:: QUESTIONS ::
1. Answer these from the authorship excerpt, one line each:
(a) At what time mark does the discussion return to this subject?
(b) According to John, what will it usually mean now if you don't get even the byline?
(c) What might lead them to try bringing back some kind of quality factor for bylines?
2. Turn the paragraph in the authorship excerpt that begins "They return to this subject at 48:33" into a short bulleted list that keeps its main facts.

:: DOCUMENT EXCERPT ::

Is Author/Content Quality Still a Factor?
They return to this subject at 48:33. +Joshua Berg notes that it has always been true that different authors got differing levels of Authorship credit in search, assumedly based on their authority and the quality of their content. Since last December, this was reflected in some authors more frequently getting a photo snippet, some just a byline, and others losing authorship snippets altogether.

Joshua asked John if there would still be a similar differentiation in the new version of these results.

John answered that actually he thinks they will now concentrate more on just the technical aspects of whether or not authorship was implemented correctly on the page. So now, if you don't get even the byline, it will usually mean that you didn't set it up correctly. (Aside to +Grace Massa Langlois - you should take note of this!). 

He went on to say that therefore if you have Authorship set up technically correct, you will likely get the byline. In other words, for now, there is no consideration of content quality or author authority for the Authorship rich snippet!

John went on to say that in the future they may have to reevaluate that position once they get more experience with the byline only results. He promised that there will be continued experimentation. If they see that people are using the bylines as a gauge of how great or trustworthy an author is, that might be impetus enough to try to re-implement some kind of quality factor into whether or not one gets a byline.

:: SOURCE DATA ::
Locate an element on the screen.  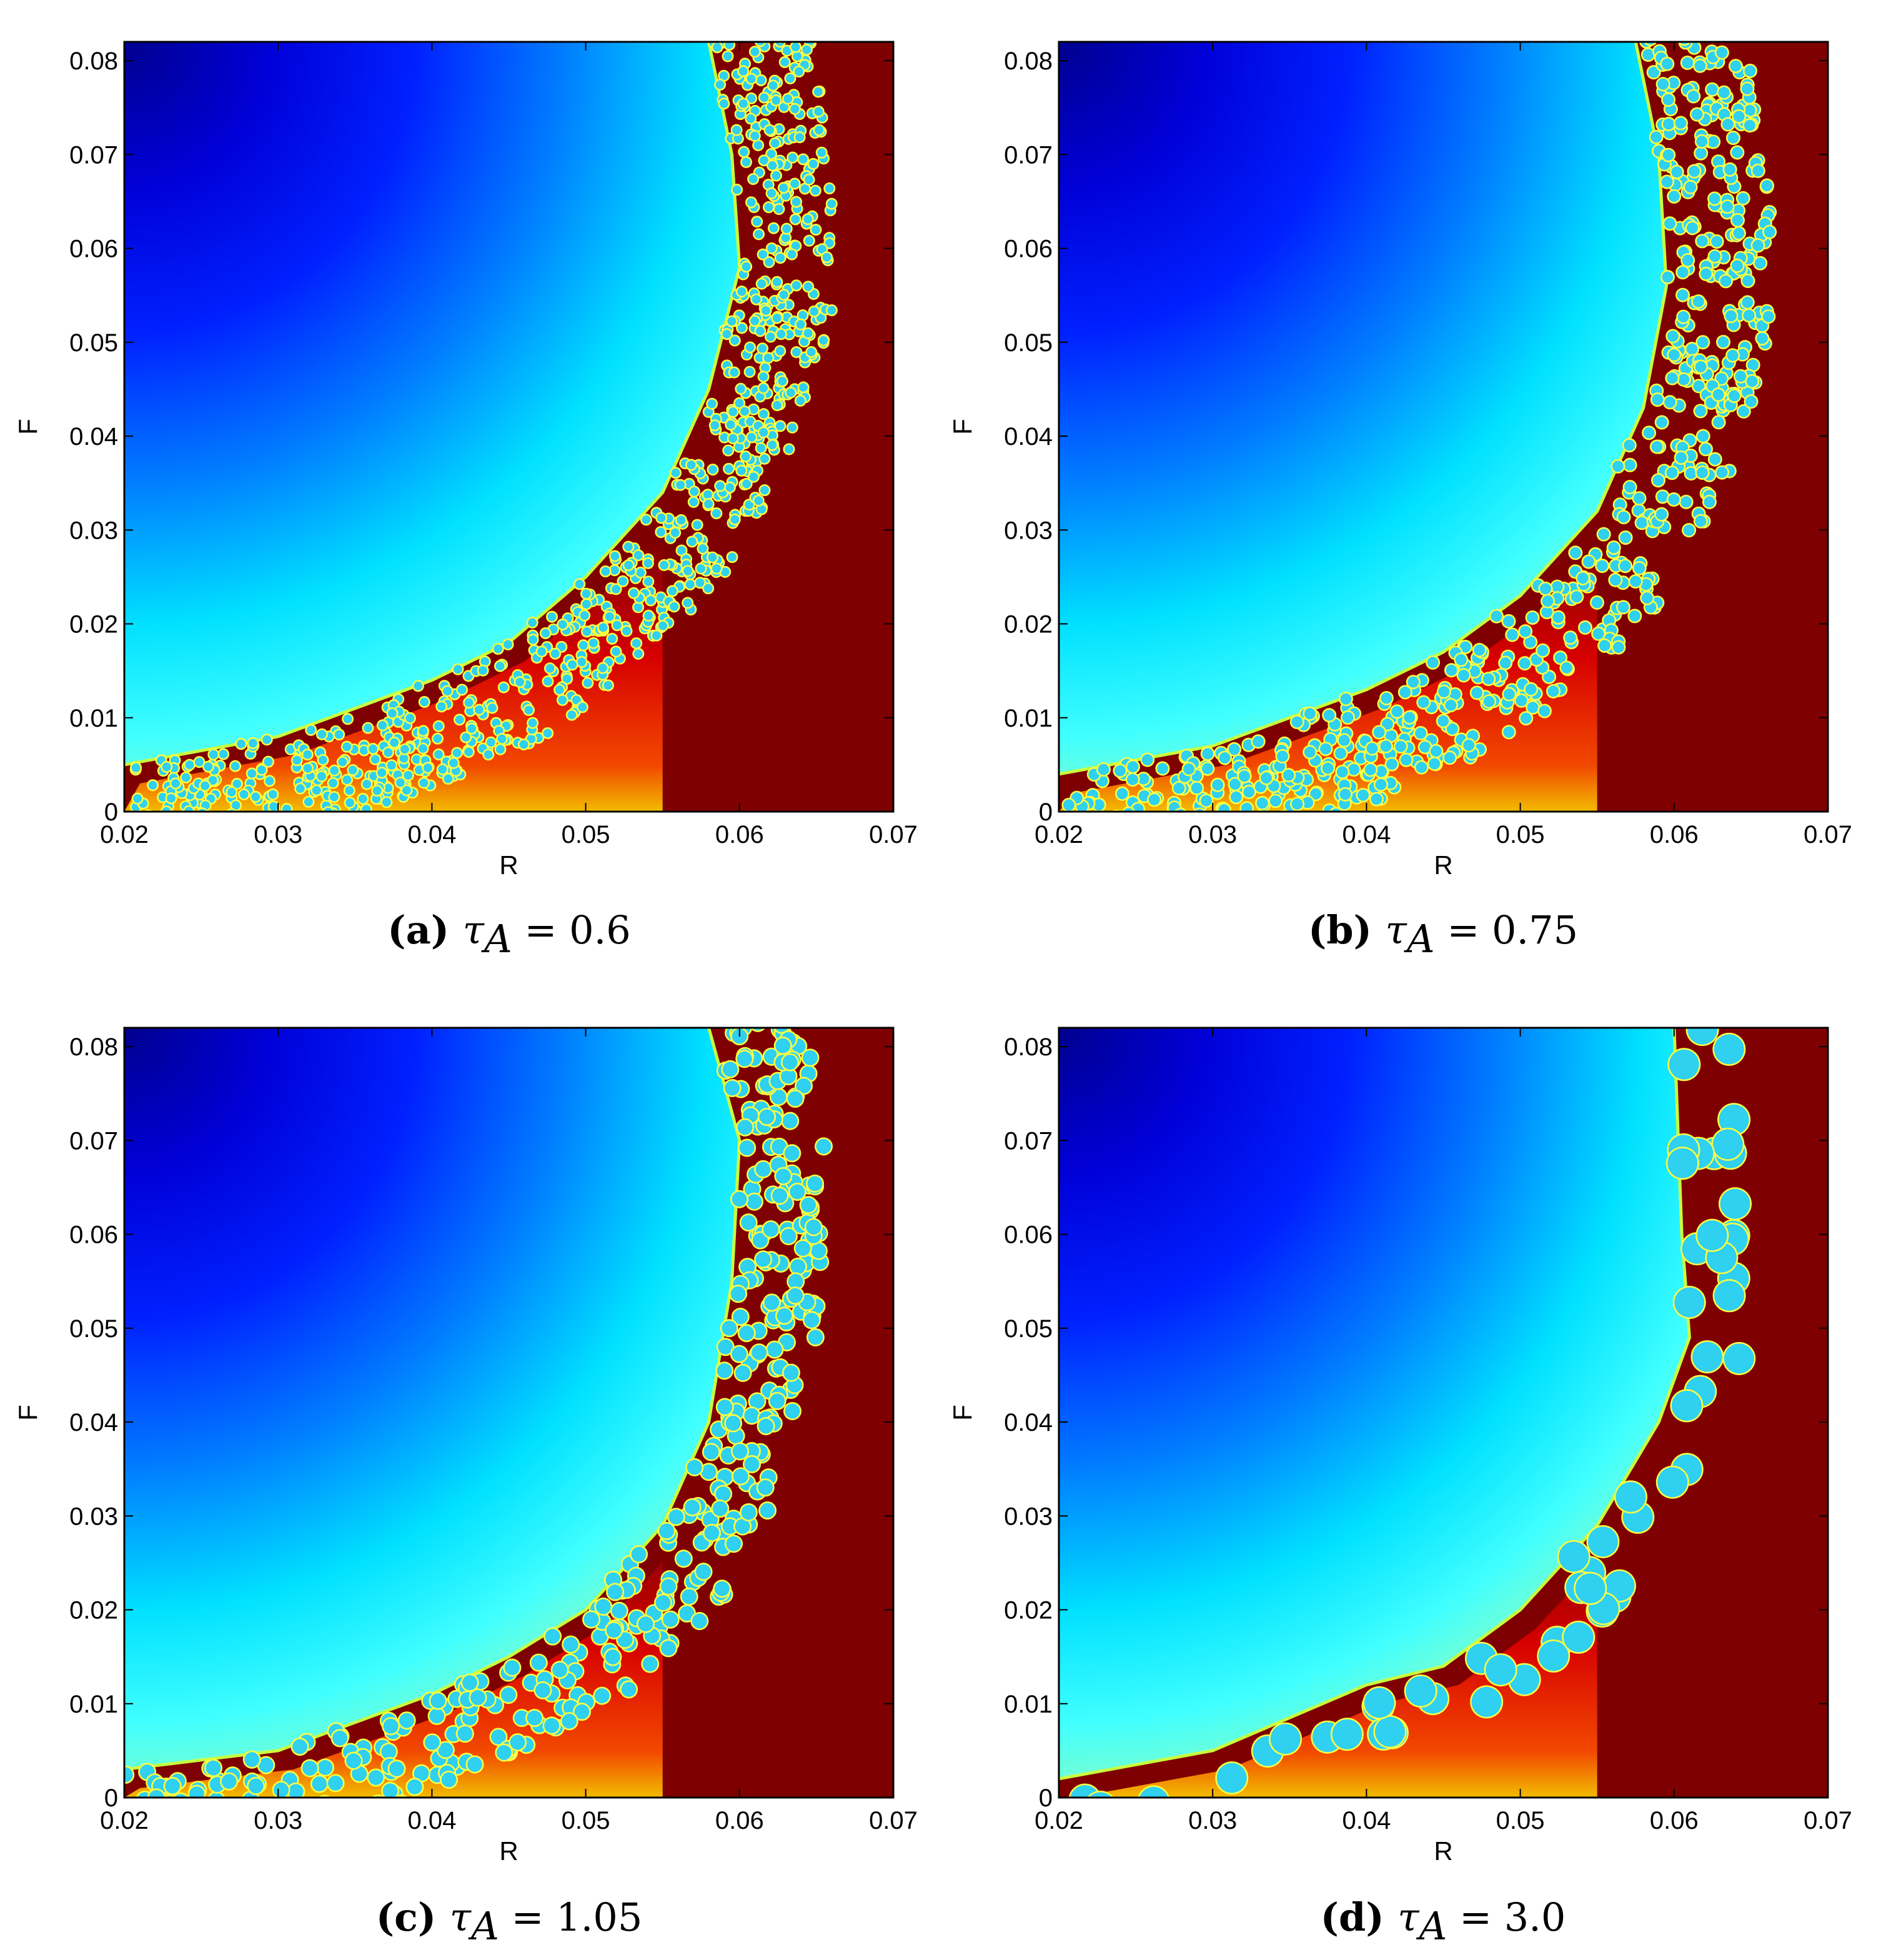
x-tick-label: 0.05 is located at coordinates (1520, 834).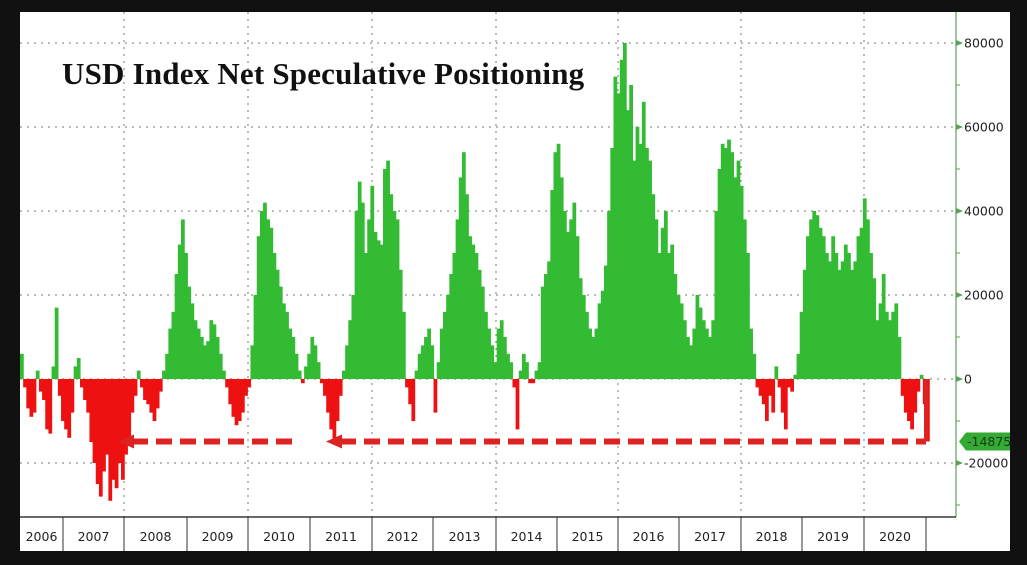 The width and height of the screenshot is (1027, 565). Describe the element at coordinates (833, 536) in the screenshot. I see `x-tick-label: 2019` at that location.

:: PER-TASK ANSWERS ::
1.
(a) 48:33.
(b) It will usually mean that you didn't set up authorship correctly.
(c) Seeing that people are using the bylines as a gauge of how great or trustworthy an author is.

2.
- The subject comes up again at 48:33.
- Joshua Berg notes that different authors have always received differing levels of Authorship credit in search, assumedly based on their authority and the quality of their content.
- Since last December, some authors have more often gotten a photo snippet, some only a byline, and others have lost authorship snippets altogether.